**Selected extract**
────

November 4-6, 2011

Encounter Point

Filmmaker: 
Ronit Avni
Filmmaker: 
Julia Bacha
85 minutes

A clash of civilizations: suicide bombers and kidnappers on one side spewing hateful, nihilistic rhetoric, and one of the world's most powerful armies on the other, reining down its massive force to subdue the local population and maintain its occupation. These are the archetypes that characterize coverage of the Israeli-Palestinian conflict. Caught in the crossfire are thousands of Palestinian and Israeli civilians who reject violence and who seek to build a secure, peaceful future for their children.

Reverberations from the Israeli-Palestinian conflict are felt worldwide. It is perhaps the most divisive, polarizing and documented political issue of our time. Encounter Point moves beyond sensational, dogmatic and canned images to tell the story of an Israeli settler, a convicted Palestinian fighter, a bereaved Israeli mother and a wounded Palestinian ex-prisoner who sacrifice their safety, public standing, communities and homes in order to press for a grassroots movement for nonviolence and peace. Their journeys lead them to the unlikeliest places to stem hatred among their peoples and confront fear within themselves. Encounter Point explores what drives these and thousands of other like-minded civilians to overcome anger and grief to work for peace. Without dogma or righteousness, it implicitly asks why, with the world's cameras focused on this conflict, we have never heard about these courageous and vital efforts?

The film's protagonists, true civic leaders, endure suicide bombings and checkpoints to meet with militants on both sides, the wounded and apathetic masses. Audiences are left with a sense that the gulf between Israelis and Palestinians is at once bridgeable and tremendously wide.

Ronit founded Just Vision to increase media attention and international support for Palestinians and Israelis working nonviolently to resolve the conflict. In six years, she and her team have created a far-reaching and ever-growing network of peacebuilders, community leaders, educators, journalists, film enthusiasts, activists and organizations eager to support the Palestinian and Israeli civic leaders profiled by Just Vision. Ronit directed and produced the documentary film, Encounter Point, which received the 2006 San Francisco International Film Festival Audience Award for Best Documentary and was an official selection at the Tribeca Film Festival, Hot Docs, Atlanta, Vancouver, Dubai and Jerusalem International Film Festivals. Encounter Point has screened at the International Finance Center, the United Nations and in Gaza, Tel Aviv, Jenin and more than 200 cities worldwide. She is currently producing a new documentary film, Budrus, which received the competitive 2009 Sundance Documentary Fund award, and was featured as a work-in-progress at Independent Film Week’s Spotlight on Documentaries series and at the Good Pitch at Silverdocs.

────

**Information shown**

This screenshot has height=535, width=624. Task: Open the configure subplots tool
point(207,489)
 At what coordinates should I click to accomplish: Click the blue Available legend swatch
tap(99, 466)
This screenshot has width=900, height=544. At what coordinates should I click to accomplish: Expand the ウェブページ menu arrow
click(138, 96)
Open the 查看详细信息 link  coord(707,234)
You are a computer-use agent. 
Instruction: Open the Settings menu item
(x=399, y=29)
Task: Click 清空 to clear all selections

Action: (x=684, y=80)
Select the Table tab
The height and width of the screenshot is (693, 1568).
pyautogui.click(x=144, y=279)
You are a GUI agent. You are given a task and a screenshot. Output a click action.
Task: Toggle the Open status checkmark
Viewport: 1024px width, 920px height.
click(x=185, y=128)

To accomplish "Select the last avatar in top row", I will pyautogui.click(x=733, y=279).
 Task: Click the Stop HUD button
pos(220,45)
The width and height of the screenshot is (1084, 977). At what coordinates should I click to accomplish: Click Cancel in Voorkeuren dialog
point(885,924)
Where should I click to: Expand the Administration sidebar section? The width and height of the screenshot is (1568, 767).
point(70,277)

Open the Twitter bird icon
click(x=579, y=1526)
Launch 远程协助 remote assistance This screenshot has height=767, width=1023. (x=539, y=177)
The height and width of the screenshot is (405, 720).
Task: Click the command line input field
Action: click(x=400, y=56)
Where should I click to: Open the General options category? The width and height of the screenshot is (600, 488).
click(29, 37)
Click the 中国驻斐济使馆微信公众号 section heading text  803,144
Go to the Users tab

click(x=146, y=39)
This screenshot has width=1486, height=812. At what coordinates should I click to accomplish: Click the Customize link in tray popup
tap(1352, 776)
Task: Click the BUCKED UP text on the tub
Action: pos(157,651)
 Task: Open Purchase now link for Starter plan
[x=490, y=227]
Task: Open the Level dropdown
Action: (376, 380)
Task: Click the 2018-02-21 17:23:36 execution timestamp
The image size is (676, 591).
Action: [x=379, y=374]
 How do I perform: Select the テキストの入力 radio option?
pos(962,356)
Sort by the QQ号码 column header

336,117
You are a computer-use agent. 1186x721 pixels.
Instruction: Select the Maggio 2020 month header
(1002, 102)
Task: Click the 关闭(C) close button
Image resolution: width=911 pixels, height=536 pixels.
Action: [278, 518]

────

**Given task 1**
In the Encounter Point description, what award did the film receive at the 2006 San Francisco International Film Festival?
**Given task 2**
Write the next part of the Encounter Point description, starting after its final sentence.
The rows have nothing to do with what follows.

**Exercise result 1**
The Audience Award for Best Documentary.

**Exercise result 2**
Ronit has personally represented Budrus, Encounter Point and Just Vision in dozens of cities around the world. She appeared on The Oprah Winfrey Show in 2005 with her colleague, Joline Makhlouf, and her op-eds have appeared in the Washington Post, Haaretz, the Khaleej Times and the Huffington Post.

Before founding Just Vision, Ronit worked with Peter Gabriel’s human rights organization, WITNESS, which advances human rights advocacy using video and communications technology. At WITNESS, she worked with human rights defenders in Afghanistan, Senegal, Burkina Faso, the US and Brazil and trained NGOs from Honduras to the Gambia. She recently co-edited a book with WITNESS entitled, "Video for Change: A Guide for Advocacy and Activism."

Ronit has been recognized with a variety of honors, including: a Young Global Leaders Award from the World Economic Forum, the Auburn Seminary’s Lives of Commitment Award and a Joshua Venture Fellowship for young, Jewish social entrepreneurs. She is a United Nation’s Global Expert through the Alliance of Civilizations, a source for journalists of reliable, thoughtful commentators on issues pertaining to East-West divides. Ronit graduated with honors with a BA in Political Science from Vassar College.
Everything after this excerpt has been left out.